Saved entries:

*** Begin section ***

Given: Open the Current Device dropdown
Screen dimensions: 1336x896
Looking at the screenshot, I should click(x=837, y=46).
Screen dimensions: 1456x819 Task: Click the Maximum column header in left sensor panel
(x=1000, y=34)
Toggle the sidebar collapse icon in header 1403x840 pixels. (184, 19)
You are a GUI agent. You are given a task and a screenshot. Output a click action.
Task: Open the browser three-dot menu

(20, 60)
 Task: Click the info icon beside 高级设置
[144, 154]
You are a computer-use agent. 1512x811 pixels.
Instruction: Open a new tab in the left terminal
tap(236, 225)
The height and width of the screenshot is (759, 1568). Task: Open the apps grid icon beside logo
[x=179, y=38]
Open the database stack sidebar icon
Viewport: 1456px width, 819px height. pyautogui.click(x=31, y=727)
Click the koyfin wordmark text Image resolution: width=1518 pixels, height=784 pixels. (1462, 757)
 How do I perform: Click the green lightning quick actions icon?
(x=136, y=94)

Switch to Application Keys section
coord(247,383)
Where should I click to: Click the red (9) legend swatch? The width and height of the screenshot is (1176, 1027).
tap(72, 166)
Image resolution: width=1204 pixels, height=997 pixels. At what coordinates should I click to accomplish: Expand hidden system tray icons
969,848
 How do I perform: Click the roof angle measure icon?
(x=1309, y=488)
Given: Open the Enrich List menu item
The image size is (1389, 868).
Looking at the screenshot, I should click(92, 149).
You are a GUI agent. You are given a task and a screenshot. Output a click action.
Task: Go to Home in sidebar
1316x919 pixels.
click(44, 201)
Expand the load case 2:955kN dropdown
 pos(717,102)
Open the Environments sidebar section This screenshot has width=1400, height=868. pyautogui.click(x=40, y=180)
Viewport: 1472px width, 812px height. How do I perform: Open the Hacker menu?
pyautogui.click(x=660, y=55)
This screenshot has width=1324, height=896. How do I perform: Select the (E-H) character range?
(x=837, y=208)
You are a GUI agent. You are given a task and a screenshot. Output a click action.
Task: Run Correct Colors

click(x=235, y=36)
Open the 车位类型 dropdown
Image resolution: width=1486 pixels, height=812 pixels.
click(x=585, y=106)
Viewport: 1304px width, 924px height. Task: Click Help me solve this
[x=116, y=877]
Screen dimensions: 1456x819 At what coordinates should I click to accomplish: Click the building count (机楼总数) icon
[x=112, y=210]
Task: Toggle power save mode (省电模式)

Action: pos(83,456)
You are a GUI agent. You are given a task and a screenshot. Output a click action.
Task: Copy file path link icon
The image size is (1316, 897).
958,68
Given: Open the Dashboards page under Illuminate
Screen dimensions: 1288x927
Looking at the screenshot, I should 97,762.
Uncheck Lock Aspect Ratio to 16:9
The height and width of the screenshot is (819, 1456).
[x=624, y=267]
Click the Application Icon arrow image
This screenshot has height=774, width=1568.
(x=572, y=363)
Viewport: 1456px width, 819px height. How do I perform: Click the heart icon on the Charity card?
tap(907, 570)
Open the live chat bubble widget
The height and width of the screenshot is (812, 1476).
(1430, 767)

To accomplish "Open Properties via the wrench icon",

*** End section ***

*Aim of the task:*
Nothing in the records above may differ in your copy; retype them in full.

*Your solution:*
Given: Open the Current Device dropdown
Screen dimensions: 1336x896
Looking at the screenshot, I should click(x=837, y=46).
Screen dimensions: 1456x819 Task: Click the Maximum column header in left sensor panel
(x=1000, y=34)
Toggle the sidebar collapse icon in header 1403x840 pixels. (184, 19)
You are a GUI agent. You are given a task and a screenshot. Output a click action.
Task: Open the browser three-dot menu

(20, 60)
 Task: Click the info icon beside 高级设置
[144, 154]
You are a computer-use agent. 1512x811 pixels.
Instruction: Open a new tab in the left terminal
tap(236, 225)
The height and width of the screenshot is (759, 1568). Task: Open the apps grid icon beside logo
[x=179, y=38]
Open the database stack sidebar icon
Viewport: 1456px width, 819px height. pyautogui.click(x=31, y=727)
Click the koyfin wordmark text Image resolution: width=1518 pixels, height=784 pixels. (1462, 757)
 How do I perform: Click the green lightning quick actions icon?
(x=136, y=94)

Switch to Application Keys section
coord(247,383)
Where should I click to: Click the red (9) legend swatch? The width and height of the screenshot is (1176, 1027).
tap(72, 166)
Image resolution: width=1204 pixels, height=997 pixels. At what coordinates should I click to accomplish: Expand hidden system tray icons
969,848
 How do I perform: Click the roof angle measure icon?
(x=1309, y=488)
Given: Open the Enrich List menu item
The image size is (1389, 868).
Looking at the screenshot, I should click(92, 149).
You are a GUI agent. You are given a task and a screenshot. Output a click action.
Task: Go to Home in sidebar
1316x919 pixels.
click(44, 201)
Expand the load case 2:955kN dropdown
 pos(717,102)
Open the Environments sidebar section This screenshot has width=1400, height=868. pyautogui.click(x=40, y=180)
Viewport: 1472px width, 812px height. How do I perform: Open the Hacker menu?
pyautogui.click(x=660, y=55)
This screenshot has width=1324, height=896. How do I perform: Select the (E-H) character range?
(x=837, y=208)
You are a GUI agent. You are given a task and a screenshot. Output a click action.
Task: Run Correct Colors

click(x=235, y=36)
Open the 车位类型 dropdown
Image resolution: width=1486 pixels, height=812 pixels.
click(x=585, y=106)
Viewport: 1304px width, 924px height. Task: Click Help me solve this
[x=116, y=877]
Screen dimensions: 1456x819 At what coordinates should I click to accomplish: Click the building count (机楼总数) icon
[x=112, y=210]
Task: Toggle power save mode (省电模式)

Action: pos(83,456)
You are a GUI agent. You are given a task and a screenshot. Output a click action.
Task: Copy file path link icon
The image size is (1316, 897).
958,68
Given: Open the Dashboards page under Illuminate
Screen dimensions: 1288x927
Looking at the screenshot, I should 97,762.
Uncheck Lock Aspect Ratio to 16:9
The height and width of the screenshot is (819, 1456).
[x=624, y=267]
Click the Application Icon arrow image
This screenshot has height=774, width=1568.
(x=572, y=363)
Viewport: 1456px width, 819px height. How do I perform: Click the heart icon on the Charity card?
tap(907, 570)
Open the live chat bubble widget
The height and width of the screenshot is (812, 1476).
(1430, 767)

To accomplish "Open Properties via the wrench icon",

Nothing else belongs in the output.